Work to be completed >>
Please answer these questions from the passage on Army strength training:
1. How many different drills does Chapter 6 list?
2. How many times do the Soldiers deadlift in week 3 of the schedules?
3. At minimum, how many times a week should Soldiers complete barbell training?

Passage for review >>

High intensities also require heavy weights. At Barbell Logic, we understand that physical training can be productive under less-than-ideal circumstances. We had to quickly adjust many of our clients’ programming as they suddenly lost access to gyms when lockdowns closed gyms in the spring of 2020. We incorporated bodyweight exercises and, by whatever means we could, added resistance (usually weight) to their at-home training. People found logs and railroad pieces; they used bags of dog food and backpacks packed with weight. We trained the best we could and did whatever we could to add resistance and thus intensity. Importantly, we returned the lifters to barbells as soon as possible. Ammo cans and bodyweight exercises may provide suitable alternatives to barbell training in field environments when equipment is limited, but using these when equipment is available is a failure to train even close to optimally.

Strength training must also occur frequently enough to drive strength adaptations. Experience suggests that Soldiers need to train strength at least twice a week (though three times would be better) if the Army wanted to prioritize strength at a certain point in a Soldier’s career or as part of one of the periodized phases. Let’s first look at intensity.

The Army designates which physical component a designated workout primarily trains. For example, the “Strength Training Circuit” supposedly trains power. Medicine Ball Drill 1 and 2 and Suspension Training Drill 1 & 2 supposedly train strength. Circuit training doesn’t allow for sufficiently high intensities, hampering the stress and thus the strength adaptations. Medicine balls and bodyweight exercises lack the weight—and, thus, intensity—for most people to train strength, especially for the lower body.

Leaders in the Army understand this with running and rucking. Jogging at a conversational pace does little to improve Soldiers’ 2-mile run performance. Similarly, strolling with an empty backpack does not help Soldiers carry their combat loads quickly over difficult terrain.

Having looked at intensity, let’s now look at strength.

The programs lack frequency of workouts targeted—even ineffectively—at strength or power. Chapter 6 lists 24 different drills. Only six ostensibly train strength or power and, of those six, only two sound like something I would ever prescribe as a strength coach: Strength Training Circuit & the Free Weight Core and Assistive—and both of these sound like something I would program only AFTER the lifter completed barbell exercises such as the deadlift, squat, bench press, press, or row.

Furthermore, looking at some of the schedules they have, where you can see which exercises and drills the Soldiers complete every day, these are wholly inadequate for strength improvement. Week 1, the Soldiers deadlift twice; week 2, once; week 3, zero times; week 4, once. And, again, it just says “deadlift improvement”—which, despite attempts to supposedly NOT train toward the test, shows that those are empty words. If the Army actually wants strong Soldiers, the Soldiers should be completing barbell training a minimum of two times a week.

So, many “strength” and “power” workouts do little to train strength and power, and “strength” and “power” workouts do not occur frequently enough. Now, let’s pull back from individual workouts and weeks of training and look at the bigger picture.

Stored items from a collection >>
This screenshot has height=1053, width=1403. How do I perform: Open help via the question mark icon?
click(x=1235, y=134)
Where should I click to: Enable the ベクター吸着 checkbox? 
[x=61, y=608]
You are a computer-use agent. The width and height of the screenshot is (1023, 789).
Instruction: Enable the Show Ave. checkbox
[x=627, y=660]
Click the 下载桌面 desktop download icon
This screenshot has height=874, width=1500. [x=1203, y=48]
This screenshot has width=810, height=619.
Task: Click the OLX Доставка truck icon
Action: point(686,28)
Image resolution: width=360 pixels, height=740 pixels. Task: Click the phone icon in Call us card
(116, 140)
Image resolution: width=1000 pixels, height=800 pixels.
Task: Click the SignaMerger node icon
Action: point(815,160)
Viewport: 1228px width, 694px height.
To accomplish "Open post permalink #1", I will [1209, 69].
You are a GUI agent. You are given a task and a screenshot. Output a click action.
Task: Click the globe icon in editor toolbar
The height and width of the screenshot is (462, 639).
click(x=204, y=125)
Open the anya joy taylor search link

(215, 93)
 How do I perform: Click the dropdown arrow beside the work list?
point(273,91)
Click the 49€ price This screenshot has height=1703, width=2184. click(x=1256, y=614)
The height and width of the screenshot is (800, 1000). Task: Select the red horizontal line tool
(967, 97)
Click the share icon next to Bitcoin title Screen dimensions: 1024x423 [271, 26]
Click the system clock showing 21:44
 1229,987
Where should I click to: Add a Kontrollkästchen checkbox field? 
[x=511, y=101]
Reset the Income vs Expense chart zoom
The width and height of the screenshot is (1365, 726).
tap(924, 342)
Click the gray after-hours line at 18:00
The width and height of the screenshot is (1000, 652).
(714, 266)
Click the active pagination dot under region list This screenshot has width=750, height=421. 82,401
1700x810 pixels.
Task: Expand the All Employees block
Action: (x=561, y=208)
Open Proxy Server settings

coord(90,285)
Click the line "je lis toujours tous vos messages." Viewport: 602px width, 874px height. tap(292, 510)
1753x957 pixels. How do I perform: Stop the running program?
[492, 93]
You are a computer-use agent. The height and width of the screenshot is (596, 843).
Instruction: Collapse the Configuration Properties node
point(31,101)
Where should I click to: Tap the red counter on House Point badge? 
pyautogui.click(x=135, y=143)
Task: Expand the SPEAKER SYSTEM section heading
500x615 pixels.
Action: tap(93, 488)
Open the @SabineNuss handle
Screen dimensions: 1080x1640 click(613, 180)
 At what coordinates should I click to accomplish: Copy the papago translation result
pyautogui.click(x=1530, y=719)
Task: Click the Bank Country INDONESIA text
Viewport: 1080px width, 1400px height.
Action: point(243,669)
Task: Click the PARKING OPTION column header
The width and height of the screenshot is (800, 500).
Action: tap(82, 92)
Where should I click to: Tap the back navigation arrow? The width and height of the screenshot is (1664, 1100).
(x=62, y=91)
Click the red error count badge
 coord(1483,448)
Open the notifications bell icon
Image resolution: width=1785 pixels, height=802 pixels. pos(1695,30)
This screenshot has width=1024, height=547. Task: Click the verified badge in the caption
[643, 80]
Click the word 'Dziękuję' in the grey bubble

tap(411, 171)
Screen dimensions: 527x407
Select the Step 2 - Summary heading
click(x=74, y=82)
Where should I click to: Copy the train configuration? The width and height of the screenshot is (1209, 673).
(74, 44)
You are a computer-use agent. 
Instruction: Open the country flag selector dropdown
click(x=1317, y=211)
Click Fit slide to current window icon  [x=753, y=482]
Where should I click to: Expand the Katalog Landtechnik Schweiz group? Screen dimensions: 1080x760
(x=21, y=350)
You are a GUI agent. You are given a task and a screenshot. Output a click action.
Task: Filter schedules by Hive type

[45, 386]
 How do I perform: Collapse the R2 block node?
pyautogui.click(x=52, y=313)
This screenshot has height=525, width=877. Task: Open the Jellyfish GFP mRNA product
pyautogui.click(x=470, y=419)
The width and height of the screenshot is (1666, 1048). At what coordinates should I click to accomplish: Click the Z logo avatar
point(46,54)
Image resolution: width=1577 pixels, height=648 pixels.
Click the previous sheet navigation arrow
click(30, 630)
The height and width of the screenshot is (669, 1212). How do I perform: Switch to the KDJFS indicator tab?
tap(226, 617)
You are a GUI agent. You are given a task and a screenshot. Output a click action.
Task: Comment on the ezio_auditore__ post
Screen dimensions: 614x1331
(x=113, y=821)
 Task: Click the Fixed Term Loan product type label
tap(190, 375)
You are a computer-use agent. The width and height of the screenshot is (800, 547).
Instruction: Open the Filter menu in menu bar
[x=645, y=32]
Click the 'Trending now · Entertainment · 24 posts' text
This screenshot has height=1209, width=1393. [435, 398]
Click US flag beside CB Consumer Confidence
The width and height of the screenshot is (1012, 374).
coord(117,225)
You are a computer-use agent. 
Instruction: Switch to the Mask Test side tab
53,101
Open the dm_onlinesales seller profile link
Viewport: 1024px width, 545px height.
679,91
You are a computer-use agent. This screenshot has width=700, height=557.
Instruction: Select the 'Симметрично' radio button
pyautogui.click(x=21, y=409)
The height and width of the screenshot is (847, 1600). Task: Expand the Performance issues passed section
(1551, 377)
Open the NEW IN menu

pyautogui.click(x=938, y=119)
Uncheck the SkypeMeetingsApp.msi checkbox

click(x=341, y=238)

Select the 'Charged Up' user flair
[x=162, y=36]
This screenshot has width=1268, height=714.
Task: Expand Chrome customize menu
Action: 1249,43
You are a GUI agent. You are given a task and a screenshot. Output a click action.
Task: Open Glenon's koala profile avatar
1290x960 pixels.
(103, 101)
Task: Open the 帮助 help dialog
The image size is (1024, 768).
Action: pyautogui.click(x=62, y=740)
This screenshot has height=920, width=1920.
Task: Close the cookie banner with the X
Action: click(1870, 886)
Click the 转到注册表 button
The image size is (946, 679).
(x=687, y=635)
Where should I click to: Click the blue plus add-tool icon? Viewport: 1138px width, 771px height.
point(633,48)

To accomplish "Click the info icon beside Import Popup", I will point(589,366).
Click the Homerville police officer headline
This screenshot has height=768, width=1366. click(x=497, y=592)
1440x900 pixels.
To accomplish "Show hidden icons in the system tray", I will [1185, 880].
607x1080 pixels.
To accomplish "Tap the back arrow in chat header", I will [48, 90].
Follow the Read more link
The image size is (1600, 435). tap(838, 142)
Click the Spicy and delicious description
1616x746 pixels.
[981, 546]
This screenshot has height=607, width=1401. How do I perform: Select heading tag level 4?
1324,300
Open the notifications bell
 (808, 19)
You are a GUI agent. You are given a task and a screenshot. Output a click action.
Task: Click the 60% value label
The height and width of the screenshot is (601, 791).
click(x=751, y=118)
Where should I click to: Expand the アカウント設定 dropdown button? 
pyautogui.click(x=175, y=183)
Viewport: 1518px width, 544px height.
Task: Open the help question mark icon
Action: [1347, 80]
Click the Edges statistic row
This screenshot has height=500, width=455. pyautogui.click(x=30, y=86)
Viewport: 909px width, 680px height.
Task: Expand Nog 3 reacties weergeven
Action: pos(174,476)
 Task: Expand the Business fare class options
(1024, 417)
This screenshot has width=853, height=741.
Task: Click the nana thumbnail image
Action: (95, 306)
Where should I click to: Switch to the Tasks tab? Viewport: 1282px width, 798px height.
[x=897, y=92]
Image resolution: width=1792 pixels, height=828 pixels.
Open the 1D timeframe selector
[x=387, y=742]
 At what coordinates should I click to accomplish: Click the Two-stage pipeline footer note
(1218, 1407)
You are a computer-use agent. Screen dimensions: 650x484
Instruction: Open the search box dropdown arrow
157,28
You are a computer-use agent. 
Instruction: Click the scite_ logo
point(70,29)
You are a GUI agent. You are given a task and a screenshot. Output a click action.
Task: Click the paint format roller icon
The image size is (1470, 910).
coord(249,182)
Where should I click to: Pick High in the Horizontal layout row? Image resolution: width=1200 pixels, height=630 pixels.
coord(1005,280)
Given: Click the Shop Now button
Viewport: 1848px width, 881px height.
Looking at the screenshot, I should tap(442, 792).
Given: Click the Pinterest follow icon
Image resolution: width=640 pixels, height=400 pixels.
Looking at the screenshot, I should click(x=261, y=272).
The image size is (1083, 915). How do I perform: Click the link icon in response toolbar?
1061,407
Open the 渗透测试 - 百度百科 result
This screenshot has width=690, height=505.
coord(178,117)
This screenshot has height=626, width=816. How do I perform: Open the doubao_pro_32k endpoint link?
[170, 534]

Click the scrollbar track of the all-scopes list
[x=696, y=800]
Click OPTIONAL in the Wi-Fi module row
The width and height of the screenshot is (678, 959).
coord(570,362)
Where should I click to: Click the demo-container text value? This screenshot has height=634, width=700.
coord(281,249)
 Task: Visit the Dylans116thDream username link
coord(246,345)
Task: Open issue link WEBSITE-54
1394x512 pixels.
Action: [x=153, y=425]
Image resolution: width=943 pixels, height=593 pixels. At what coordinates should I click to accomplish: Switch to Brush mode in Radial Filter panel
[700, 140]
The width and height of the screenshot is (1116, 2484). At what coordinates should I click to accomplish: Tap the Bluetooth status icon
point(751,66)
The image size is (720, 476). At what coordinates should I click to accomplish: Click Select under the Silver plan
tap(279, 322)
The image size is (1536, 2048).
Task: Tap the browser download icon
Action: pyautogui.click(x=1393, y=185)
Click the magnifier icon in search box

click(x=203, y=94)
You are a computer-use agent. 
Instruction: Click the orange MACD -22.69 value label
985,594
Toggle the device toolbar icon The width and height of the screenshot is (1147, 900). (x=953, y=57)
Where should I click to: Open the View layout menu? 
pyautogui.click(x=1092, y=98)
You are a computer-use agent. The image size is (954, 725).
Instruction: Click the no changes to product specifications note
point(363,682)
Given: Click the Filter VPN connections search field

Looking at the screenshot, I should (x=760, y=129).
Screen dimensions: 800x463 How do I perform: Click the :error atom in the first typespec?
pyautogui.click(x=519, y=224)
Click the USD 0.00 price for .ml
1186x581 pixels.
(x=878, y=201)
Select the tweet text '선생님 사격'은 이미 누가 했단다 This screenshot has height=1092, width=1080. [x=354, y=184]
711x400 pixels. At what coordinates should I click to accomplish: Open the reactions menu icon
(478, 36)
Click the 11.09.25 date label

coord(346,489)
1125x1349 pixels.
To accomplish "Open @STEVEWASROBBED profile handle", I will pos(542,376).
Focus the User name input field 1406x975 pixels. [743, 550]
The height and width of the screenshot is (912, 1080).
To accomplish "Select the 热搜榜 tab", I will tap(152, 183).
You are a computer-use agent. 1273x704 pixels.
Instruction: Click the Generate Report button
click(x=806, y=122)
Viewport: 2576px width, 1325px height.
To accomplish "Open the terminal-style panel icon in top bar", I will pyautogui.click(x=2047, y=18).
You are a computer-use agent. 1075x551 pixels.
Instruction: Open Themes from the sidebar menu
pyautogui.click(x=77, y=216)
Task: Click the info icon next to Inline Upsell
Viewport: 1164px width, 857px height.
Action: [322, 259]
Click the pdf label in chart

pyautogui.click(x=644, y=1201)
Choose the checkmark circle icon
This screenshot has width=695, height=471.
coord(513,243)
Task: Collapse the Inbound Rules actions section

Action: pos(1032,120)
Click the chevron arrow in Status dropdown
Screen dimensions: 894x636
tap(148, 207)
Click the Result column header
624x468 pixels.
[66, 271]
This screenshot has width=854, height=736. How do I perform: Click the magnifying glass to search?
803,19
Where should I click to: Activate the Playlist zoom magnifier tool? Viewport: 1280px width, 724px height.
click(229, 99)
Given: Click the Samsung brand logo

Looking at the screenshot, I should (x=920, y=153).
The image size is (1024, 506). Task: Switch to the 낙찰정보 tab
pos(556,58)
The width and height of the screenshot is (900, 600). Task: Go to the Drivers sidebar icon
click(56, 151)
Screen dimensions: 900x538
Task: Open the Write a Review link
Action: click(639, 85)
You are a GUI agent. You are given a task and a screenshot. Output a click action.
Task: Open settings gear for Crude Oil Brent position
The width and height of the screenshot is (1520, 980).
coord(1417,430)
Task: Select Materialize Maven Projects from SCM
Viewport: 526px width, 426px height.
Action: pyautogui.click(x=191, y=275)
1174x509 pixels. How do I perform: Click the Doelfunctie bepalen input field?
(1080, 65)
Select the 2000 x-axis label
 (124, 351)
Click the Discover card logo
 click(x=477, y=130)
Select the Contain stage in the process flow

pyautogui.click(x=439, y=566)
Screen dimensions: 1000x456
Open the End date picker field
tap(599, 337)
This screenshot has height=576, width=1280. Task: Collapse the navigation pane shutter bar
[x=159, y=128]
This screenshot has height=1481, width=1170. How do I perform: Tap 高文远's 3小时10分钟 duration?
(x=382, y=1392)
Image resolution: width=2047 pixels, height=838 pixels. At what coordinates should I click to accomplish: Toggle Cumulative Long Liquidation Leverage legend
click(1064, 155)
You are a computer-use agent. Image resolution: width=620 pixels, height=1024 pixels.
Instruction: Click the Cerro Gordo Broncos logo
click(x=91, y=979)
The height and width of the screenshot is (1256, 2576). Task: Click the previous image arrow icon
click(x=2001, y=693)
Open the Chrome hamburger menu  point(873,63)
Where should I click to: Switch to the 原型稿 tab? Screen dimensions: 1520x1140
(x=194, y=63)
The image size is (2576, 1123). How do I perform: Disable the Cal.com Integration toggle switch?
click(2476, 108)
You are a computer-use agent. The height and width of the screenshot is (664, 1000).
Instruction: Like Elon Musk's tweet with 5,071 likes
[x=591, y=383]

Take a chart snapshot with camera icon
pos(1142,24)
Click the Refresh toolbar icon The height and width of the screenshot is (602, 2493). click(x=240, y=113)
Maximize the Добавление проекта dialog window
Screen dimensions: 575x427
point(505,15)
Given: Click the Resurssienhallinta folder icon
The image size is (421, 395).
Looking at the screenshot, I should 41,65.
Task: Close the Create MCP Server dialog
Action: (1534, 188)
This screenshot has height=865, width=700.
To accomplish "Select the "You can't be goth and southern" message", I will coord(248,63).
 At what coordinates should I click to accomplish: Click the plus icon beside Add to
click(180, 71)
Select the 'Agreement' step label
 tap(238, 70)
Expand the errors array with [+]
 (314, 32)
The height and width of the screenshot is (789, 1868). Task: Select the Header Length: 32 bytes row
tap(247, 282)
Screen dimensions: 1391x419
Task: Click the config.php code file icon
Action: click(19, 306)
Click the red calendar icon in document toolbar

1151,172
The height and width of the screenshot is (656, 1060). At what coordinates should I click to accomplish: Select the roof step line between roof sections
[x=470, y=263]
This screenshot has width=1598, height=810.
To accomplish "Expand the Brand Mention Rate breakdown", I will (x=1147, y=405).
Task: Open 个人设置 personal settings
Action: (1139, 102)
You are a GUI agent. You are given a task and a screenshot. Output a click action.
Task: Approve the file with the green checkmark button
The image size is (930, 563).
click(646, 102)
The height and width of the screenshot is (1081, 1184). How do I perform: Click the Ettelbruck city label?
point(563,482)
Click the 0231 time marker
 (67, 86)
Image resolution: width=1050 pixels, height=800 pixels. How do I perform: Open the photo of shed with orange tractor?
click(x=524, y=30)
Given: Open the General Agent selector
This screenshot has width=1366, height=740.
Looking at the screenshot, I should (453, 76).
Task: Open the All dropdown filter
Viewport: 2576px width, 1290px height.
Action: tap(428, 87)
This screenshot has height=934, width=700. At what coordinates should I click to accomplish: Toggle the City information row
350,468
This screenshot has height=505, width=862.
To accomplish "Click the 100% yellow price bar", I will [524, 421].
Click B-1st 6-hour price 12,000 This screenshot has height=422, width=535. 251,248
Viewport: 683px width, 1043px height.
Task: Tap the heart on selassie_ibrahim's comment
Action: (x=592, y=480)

Solved problem >>
1. 24
2. Zero
3. Two